Musk não quer nada parecido com isso. Ele quer ser o dono da plataforma, quer ser seu gatekeeper, seu editor-geral e seu bloqueador-geral. Seu objetivo final é a centralização do poder nas suas próprias mãos —não a descentralização do poder, que é a premissa inerente à ideia de liberdade de expressão. Mutatis mutandis, ele quer ser o Alexandre de Moraes do planeta.

Exemplos disso estão em toda parte. Ele paralisou os serviços da Starlink na Guerra da Ucrânia por ordem própria sua. Removeu conteúdos que desagradavam ao governo da Índia, como barganha para obter vantagens no país. Removeu conteúdos a pedido do governo da Turquia, e assim por diante. Neutralidade não é o seu forte.
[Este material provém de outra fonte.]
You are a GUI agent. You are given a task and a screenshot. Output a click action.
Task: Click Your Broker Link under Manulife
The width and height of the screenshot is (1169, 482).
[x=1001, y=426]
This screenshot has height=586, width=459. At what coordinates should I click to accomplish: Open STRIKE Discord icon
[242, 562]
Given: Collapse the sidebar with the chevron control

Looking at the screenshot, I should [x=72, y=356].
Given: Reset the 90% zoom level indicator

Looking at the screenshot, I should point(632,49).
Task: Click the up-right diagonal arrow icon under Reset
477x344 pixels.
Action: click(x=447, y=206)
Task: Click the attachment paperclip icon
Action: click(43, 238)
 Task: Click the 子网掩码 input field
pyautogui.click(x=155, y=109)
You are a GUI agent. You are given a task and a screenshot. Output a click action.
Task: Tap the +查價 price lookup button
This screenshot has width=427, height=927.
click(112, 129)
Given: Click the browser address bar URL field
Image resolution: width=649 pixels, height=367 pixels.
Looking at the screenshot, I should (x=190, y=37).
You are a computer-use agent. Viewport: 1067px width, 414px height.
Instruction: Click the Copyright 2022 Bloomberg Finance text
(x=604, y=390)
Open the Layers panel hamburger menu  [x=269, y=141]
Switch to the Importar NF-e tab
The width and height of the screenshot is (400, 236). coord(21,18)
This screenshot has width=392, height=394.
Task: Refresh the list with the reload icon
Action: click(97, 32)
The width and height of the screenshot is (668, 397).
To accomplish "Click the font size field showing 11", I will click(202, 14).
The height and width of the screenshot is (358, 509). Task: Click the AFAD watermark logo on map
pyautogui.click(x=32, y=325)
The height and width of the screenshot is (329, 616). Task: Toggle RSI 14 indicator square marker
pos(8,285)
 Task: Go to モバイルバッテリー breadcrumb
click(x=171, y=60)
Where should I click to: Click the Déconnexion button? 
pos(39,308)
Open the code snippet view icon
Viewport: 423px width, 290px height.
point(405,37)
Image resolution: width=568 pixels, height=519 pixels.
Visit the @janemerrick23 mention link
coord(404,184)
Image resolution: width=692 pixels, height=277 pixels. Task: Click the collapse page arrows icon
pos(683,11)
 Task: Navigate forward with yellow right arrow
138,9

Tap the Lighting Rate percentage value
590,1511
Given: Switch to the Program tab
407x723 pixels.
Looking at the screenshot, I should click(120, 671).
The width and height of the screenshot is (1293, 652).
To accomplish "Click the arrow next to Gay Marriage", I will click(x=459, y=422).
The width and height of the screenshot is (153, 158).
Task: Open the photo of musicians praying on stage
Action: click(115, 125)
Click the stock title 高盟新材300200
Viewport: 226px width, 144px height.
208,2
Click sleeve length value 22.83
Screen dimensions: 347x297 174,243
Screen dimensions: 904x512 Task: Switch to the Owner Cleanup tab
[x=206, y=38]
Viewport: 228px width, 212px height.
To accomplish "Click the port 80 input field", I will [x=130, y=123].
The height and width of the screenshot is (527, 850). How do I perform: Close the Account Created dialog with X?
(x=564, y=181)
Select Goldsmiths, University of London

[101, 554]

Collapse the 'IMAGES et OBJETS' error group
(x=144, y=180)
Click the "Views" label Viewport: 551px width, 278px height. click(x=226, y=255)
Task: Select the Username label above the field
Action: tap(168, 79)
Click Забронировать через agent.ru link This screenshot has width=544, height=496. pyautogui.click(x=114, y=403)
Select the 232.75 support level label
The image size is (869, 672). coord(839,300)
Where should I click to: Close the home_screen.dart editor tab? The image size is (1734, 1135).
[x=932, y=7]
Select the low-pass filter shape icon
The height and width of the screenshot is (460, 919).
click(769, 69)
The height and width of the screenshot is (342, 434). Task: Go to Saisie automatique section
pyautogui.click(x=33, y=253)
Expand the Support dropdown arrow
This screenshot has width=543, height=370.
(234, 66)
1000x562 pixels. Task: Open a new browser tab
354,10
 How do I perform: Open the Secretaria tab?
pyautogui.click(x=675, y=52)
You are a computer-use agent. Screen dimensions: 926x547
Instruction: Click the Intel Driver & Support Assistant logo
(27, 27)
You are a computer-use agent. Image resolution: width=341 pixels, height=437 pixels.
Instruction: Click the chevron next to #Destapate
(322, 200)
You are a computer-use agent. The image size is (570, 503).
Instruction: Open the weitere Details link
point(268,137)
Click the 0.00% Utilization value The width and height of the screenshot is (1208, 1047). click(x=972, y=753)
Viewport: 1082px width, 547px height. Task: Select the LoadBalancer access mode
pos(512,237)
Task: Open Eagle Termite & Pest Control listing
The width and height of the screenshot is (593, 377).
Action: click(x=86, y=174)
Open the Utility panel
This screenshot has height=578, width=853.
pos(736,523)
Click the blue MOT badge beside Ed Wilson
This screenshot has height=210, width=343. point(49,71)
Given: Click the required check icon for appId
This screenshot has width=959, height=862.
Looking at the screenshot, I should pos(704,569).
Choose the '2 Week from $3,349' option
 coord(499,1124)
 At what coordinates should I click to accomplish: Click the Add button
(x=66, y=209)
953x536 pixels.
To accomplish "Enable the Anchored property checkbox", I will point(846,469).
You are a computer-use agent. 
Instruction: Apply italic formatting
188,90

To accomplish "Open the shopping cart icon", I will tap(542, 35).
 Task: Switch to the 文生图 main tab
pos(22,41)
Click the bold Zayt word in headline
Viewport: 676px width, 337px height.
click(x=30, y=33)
Se Musk quer tanto proteger a liberdade de expressão, por que então nunca cogitou mudar a arquitetura do X para um modelo descentralizado e neutro, parecido com o dos seus concorrentes? A razão é que, se fizer isso, ele também perderá o controle total da sua plataforma. E esse controle total, para ele, é precioso. Ele é a razão de Musk ter pago US$ 44 bilhões pelo Twitter, muito mais do que a empresa valia. Essa é também a razão pela qual ele lança um foguete a cada três dias para colocar em órbita satélites de provimento de conexão à internet no mundo todo. Musk não quer conectar o mundo. Ele quer controlar as redes que conectam o mundo.